As a thought leader in the digital space for veterans, we love keeping up with current trends for veteran interests and the technology sector. Let’s look at what’s new for the week of May 6, 2019.
Cybercriminals moving to social and mobile devices
A new 2019 study, Current State of Cybercrime from RSA Security, finds that fraud attacks on social media increased 43% in 2018. This is an enormous increase compared to more traditional attacks via email and malware. The conclusion is that users themselves need to start taking more thorough preventive precautions on mobile devices and social media applications.
According to a report by CNET, cybercriminals are specifically attacking apps like Facebook, Instagram, and WhatsApp. This type of crime is predicted to become higher risk on these platforms because the ease of use and absence of fees. The goal: to acquire and sell stolen identities, social security numbers, and other private information.
Additionally, RSA Security identified an average of 82 rogue apps daily in 2018. A rogue app uses an organization’s brand without permission in an attempt to trick users into providing information to criminals.
With the increase in attacks on our social media platforms it is important to remain vigilant. Remember that no organization should be asking for passwords to your apps for verification or access to your account. Providing these important security measure is a recipe for getting hacked.
Location data up for sale
A whistleblower in the tech and social media industry has pointed out the unwanted selling of location data to third party buyers from applications you currently use. Information is collected via cell phones and can be exploited by criminals who purchase the data.
More than 1,000 apps collect location data and monitory your position when you sign up for use. In some instances, this data is then sold to a third party for profit. Most users do not even realize that this process is happening when they agree to the terms and conditions of the app.
In an attempt to better understand the way information is bought and sold, the whistleblower provided a list of buyers in this system of tracking data. One company promised to track people as often as every seven seconds. Another pledged to deliver people’s locations in “real time.” All groups promised the information of tens of millions of phone users everyday.
Even though there were no names or phone numbers tied to the data, CBS News was able to easily figure out who each phone belonged to. This amount of data made it possible to follow phone users throughout their day and throughout the community.
Unfortunately, there is no federal law prohibiting the tracking of location data, making it perfectly legal for information brokers to collect and sell data. With that being said, your phone is a treasure trove of information and many users do not realize the potential consequences for having this information data mining going on. In many cases, users do not seem concerned.
On most phones, you have a setting that will allow you to see which apps are tracking location data. Use this to customize your own preferences for tracking.
Facebook fine could top $5 billion to FTC
Facebook is under fire again for leaks of tens of millions of users’ information.

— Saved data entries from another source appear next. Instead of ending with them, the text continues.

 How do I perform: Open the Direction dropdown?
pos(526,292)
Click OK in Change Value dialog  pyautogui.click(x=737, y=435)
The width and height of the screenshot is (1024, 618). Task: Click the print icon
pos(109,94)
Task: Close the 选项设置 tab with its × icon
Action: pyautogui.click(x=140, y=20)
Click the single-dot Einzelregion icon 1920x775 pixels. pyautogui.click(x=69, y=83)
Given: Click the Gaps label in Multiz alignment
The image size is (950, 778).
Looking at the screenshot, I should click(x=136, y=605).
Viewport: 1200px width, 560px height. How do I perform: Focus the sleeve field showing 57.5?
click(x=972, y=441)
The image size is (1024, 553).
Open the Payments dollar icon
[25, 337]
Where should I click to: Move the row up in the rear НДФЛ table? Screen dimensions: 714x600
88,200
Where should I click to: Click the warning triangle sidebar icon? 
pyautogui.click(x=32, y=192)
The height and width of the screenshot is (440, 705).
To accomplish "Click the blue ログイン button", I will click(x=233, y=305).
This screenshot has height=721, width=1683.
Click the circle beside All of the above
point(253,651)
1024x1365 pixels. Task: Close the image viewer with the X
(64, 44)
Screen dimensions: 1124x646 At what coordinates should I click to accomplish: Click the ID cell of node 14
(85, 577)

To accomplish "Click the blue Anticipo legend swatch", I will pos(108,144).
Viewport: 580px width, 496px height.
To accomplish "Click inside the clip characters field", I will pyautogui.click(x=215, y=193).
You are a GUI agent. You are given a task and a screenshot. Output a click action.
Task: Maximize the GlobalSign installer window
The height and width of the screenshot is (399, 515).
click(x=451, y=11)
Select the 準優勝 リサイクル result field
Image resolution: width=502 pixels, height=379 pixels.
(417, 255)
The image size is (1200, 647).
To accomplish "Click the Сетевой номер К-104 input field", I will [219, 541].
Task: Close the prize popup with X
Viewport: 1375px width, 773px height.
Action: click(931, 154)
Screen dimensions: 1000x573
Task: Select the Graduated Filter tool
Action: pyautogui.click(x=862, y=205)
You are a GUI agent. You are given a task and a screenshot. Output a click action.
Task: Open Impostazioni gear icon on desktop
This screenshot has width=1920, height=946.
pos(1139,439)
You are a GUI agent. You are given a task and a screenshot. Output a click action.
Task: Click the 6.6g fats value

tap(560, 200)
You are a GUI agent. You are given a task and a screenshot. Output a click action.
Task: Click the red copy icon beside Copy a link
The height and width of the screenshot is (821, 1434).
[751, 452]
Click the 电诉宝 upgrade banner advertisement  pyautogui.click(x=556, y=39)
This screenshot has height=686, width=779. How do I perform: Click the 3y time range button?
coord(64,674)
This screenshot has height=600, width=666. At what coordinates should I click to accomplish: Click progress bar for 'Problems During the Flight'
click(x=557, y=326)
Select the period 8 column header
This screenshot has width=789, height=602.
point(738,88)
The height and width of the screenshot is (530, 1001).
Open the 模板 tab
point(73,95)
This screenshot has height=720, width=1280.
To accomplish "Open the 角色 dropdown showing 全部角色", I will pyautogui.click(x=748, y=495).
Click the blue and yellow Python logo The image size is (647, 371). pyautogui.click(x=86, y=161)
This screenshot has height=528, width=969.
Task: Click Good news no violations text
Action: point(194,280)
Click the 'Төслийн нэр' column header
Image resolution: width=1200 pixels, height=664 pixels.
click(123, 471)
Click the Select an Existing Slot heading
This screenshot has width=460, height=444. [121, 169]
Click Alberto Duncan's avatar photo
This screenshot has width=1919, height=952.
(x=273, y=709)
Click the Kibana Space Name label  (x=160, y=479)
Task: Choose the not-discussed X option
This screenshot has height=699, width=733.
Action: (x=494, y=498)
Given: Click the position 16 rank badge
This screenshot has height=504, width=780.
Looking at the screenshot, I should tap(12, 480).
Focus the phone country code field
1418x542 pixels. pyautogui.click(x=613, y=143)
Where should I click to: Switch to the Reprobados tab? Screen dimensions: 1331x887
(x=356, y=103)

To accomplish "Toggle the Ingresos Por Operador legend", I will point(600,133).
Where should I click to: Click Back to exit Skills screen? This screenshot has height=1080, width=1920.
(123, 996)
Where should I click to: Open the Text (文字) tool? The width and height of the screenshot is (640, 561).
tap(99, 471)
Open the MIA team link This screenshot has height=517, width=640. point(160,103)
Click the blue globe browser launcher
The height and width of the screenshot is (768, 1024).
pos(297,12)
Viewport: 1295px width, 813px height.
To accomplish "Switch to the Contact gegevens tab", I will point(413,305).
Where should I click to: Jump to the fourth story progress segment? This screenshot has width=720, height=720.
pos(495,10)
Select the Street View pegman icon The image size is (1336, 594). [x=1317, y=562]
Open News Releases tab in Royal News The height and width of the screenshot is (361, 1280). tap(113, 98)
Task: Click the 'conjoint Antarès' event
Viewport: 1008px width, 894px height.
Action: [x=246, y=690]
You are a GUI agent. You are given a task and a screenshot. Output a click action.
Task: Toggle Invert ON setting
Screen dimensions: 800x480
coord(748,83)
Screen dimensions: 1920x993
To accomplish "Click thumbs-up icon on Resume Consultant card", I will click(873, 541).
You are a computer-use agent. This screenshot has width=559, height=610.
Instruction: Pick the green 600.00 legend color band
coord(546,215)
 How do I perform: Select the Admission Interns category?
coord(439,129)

This comes after a previous offense in which Facebook leaked email passwords and publicly exposed 540 million record about Facebook users on Amazon’s cloud computing service. These actions, plus indiscretions in past years, has generated an investigation by the Federal Trade Commission (FTC).
The FTC is currently investigating all of Facebook’s high profile data lapses over the last couple years. The FTC believes Facebook is involved with the data mining firm, Cambridge Analytica, which faced scandal last March.
Protecting your information is more important than ever
As individuals whose personally identifiable information is exchanged frequently for military records, veterans must maintain their diligence in information protection. More and more service members are being exposed to back doors that hackers and scammers can access. Companies claim the best interests of the users are in mind, and generate new privacy policies to help protect their users; however, anecdotal evidence shows that the individual must take ultimate responsibility. It is up to us, the users, to track what we are accessing and which apps we are giving access.